Collected data:
##########

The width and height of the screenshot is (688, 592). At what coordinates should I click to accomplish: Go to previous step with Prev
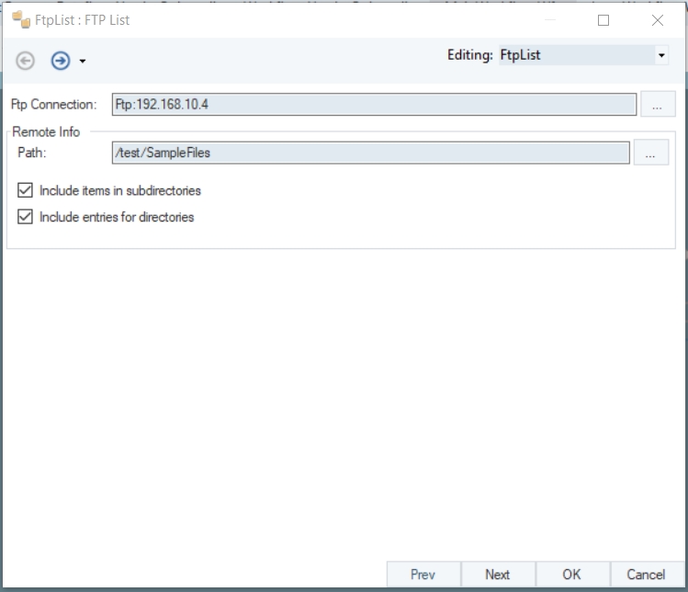[x=423, y=575]
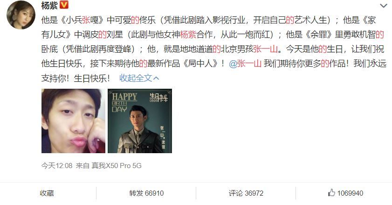View the selfie kiss-face photo thumbnail

pos(73,121)
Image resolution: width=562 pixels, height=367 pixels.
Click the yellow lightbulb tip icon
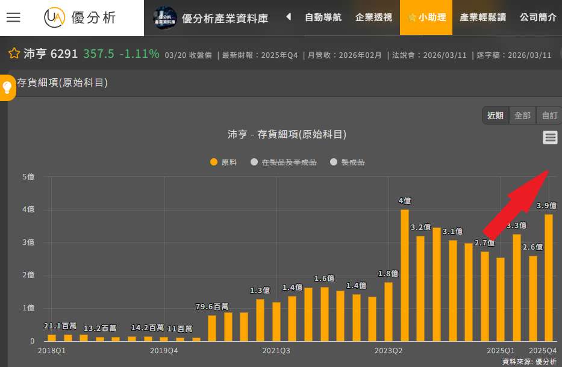tap(7, 88)
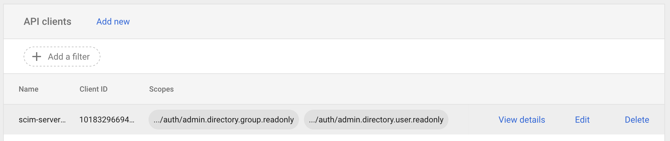
Task: Click the truncated client ID starting with 10183296694
Action: (x=107, y=120)
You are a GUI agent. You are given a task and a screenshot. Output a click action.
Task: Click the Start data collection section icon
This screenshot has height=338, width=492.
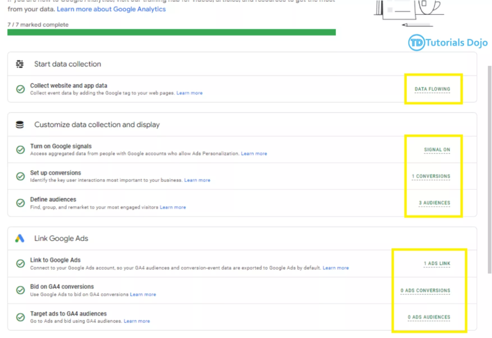(20, 64)
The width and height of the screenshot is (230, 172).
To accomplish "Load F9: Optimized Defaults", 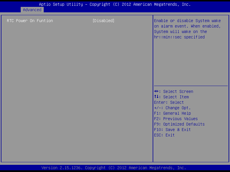I will coord(179,124).
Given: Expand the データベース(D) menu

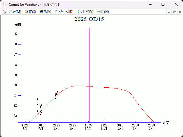Looking at the screenshot, I should 64,12.
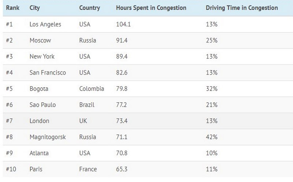Click the 104.1 hours value
The width and height of the screenshot is (293, 182).
(x=123, y=24)
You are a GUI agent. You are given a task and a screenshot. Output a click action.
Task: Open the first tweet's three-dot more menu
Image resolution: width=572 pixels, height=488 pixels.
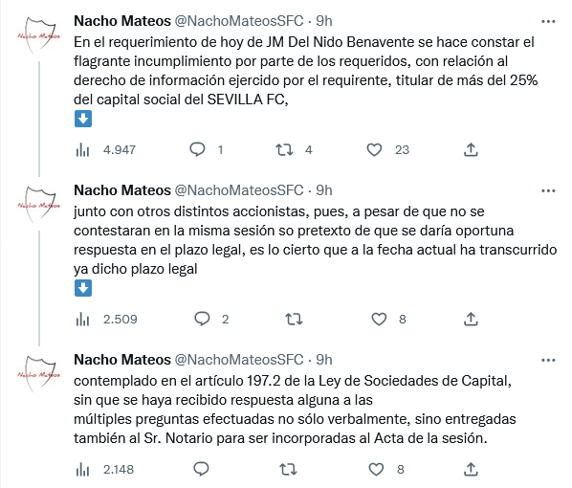pyautogui.click(x=548, y=22)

##########

_TO DO:_ Please set down, exactly and with nothing added, the lines from the line with "Task: Open the" to the end of the entries above, omitting pictures.

_WORKED SOLUTION:_
Task: Open the first tweet's three-dot more menu
Image resolution: width=572 pixels, height=488 pixels.
pyautogui.click(x=548, y=22)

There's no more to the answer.